▶ [TASK DIRECTIONS]
Output the data, starting with the line that contains "The image size is (1920, 1022). Describe" and running through the last line, as a Markdown table with the columns Row and Line. Number each line and leave out blank lines.

▶ [INPUT MATERIAL]
··········
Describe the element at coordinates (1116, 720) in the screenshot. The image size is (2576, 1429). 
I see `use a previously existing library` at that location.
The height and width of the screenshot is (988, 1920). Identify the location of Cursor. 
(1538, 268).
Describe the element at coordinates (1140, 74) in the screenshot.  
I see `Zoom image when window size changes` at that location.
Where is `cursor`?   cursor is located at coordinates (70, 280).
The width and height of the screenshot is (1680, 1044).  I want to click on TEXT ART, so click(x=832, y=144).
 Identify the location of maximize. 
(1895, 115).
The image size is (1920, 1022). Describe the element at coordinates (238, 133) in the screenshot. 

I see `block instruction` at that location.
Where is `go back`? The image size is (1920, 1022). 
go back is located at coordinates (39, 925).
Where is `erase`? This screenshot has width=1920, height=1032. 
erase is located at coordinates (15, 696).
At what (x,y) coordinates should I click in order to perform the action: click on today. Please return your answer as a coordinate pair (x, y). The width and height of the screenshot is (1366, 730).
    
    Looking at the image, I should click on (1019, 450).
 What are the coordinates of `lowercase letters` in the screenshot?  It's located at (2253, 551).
··········
▶ [TASK OUTPUT]
| Row | Line |
|---|---|
| 1 | The image size is (1920, 1022). Describe the element at coordinates (238, 133) in the screenshot.  |
| 2 | I see `block instruction` at that location. |
| 3 | Where is `go back`? The image size is (1920, 1022).  |
| 4 | go back is located at coordinates (39, 925). |
| 5 | Where is `erase`? This screenshot has width=1920, height=1032.  |
| 6 | erase is located at coordinates (15, 696). |
| 7 | At what (x,y) coordinates should I click in order to perform the action: click on today. Please return your answer as a coordinate pair (x, y). The width and height of the screenshot is (1366, 730). |
| 8 |     Looking at the image, I should click on (1019, 450). |
| 9 |  What are the coordinates of `lowercase letters` in the screenshot?  It's located at (2253, 551). |